José A. Terrón
José Antonio Terrón has completed his Ph.D at the age of 33 years from Centro de Investigación y de Estudios Avanzados del IPN (CINVESTAV-IPN) in Mexico City, and postdoctoral studies from McGill University, in Montreal, Canada, and the National Institute of Mental Health, in Maryland, USA. He is a full time Researcher at the Department of Pharmacology at CINVESTAV-IPN. He has published over 45 papers in reputed journals and serves as a reviewer of several international scientific journals, and reviewer of project proposals submitted to granting agencies such as the National Research Council of Mexico (CONACYT).

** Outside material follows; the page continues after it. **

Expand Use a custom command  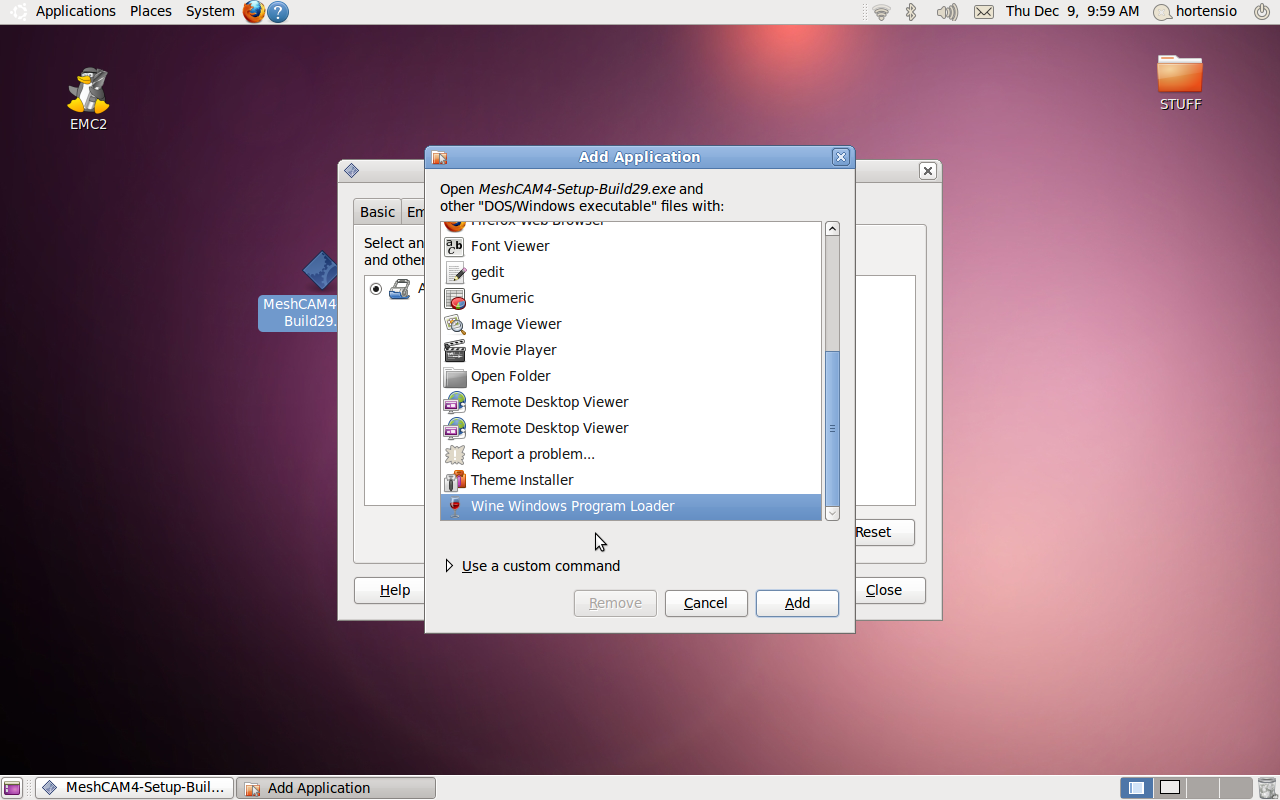click(x=449, y=566)
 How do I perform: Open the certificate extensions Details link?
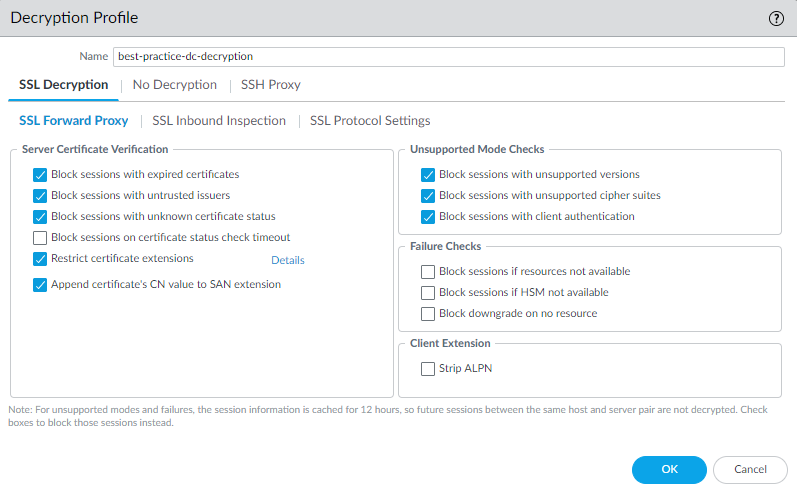coord(288,260)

Chronic psychological stress is associated with behavioral and somatic disorders in modern society. Mediators of the stress response include the sympathetic nervous system and the hypothalamic-pituitary-adrenocortical (HPA) axis and their final mediators, adrenaline/noradrenaline, and glucocorticoids (i.e. cortisol in humans and corticosterone in rodents). These systems are modulated by brain neurotransmitters with serotonin (5-HT) playing an important role; indeed, drugs acting on this system (e.g. 5-HT uptake inhibitors) are prescribed clinically. HPA axis dysregulation involving hypercortisolemia is a common pathophysiological feature of stress-related disorders (SRD), such as major depression. Evidence suggests that chronic stress may lead to endocrine disruption and hypercortisolemia though the mechanisms involved remain unclear. It has been shown that relatively long periods of chronic stress may promote endocrine disruption, which translates into magnified corticosterone responses to acute stress in rodents. Interestingly, pharmacological blockade of 5-HT7 receptors normalized increased acute stress-induced corticosterone secretion in chronically stressed animals. Furthermore, disruption of the HPA axis by chronic stress was found to parallel increased expression of 5-HT7 receptors and increased 5-HT immunoreactivity in the adrenal cortex along with higher 5-HT levels and turnover in whole adrenals. Interestingly, ectopic expression of 5-HT7 receptors and increased potency of 5-HT to induce cortisol secretion via 5-HT7 receptors have been observed in human cortisol-producing adrenocortical adenomas. Remarkably, 5-HT7 receptor antagonists have been demonstrated to produce fast antidepressant-like effects and accelerate the antidepressant-like effects of several classes of antidepressant drugs. Then, blockade of 5-HT7 receptors, possibly at the adrenal level, might represent a novel therapeutic strategy in SRD.